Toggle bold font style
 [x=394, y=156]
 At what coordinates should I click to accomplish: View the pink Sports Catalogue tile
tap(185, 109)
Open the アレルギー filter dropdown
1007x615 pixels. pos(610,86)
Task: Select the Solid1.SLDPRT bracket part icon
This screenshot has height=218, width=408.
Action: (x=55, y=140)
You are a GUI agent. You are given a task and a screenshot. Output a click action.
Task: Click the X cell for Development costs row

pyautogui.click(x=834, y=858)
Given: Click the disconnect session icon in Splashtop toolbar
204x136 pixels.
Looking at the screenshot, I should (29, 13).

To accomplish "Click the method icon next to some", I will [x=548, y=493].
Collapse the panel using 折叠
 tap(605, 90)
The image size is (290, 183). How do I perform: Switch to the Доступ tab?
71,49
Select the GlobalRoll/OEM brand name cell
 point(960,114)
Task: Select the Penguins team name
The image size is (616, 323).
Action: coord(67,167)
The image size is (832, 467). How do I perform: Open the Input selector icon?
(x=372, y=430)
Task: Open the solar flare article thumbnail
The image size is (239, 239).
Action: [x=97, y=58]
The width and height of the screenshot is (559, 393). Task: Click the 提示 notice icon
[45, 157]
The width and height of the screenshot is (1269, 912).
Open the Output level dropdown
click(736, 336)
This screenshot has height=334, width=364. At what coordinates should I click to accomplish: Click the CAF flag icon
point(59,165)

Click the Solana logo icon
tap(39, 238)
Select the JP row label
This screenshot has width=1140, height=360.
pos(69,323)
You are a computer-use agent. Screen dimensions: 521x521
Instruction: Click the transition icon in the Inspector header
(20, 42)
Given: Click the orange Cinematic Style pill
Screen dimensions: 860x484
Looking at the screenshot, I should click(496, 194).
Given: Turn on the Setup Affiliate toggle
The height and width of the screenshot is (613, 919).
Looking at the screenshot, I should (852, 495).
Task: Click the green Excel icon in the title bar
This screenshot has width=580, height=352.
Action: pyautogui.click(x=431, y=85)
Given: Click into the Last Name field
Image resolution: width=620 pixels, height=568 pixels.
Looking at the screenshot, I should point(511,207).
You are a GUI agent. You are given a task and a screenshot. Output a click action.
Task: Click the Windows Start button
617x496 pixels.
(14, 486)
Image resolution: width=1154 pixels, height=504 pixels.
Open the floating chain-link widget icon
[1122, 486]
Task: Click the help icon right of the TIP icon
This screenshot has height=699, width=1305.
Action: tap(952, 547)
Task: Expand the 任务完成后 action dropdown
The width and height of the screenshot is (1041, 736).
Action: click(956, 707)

Task description = Repeat exactly, and only, the lines from the one containing "Task: Click the green" through the end of the material.

Expected output =
Task: Click the green Excel icon in the title bar
This screenshot has width=580, height=352.
Action: pyautogui.click(x=431, y=85)
Given: Click into the Last Name field
Image resolution: width=620 pixels, height=568 pixels.
Looking at the screenshot, I should point(511,207).
You are a GUI agent. You are given a task and a screenshot. Output a click action.
Task: Click the Windows Start button
617x496 pixels.
(14, 486)
Image resolution: width=1154 pixels, height=504 pixels.
Open the floating chain-link widget icon
[1122, 486]
Task: Click the help icon right of the TIP icon
This screenshot has height=699, width=1305.
Action: tap(952, 547)
Task: Expand the 任务完成后 action dropdown
The width and height of the screenshot is (1041, 736).
Action: click(956, 707)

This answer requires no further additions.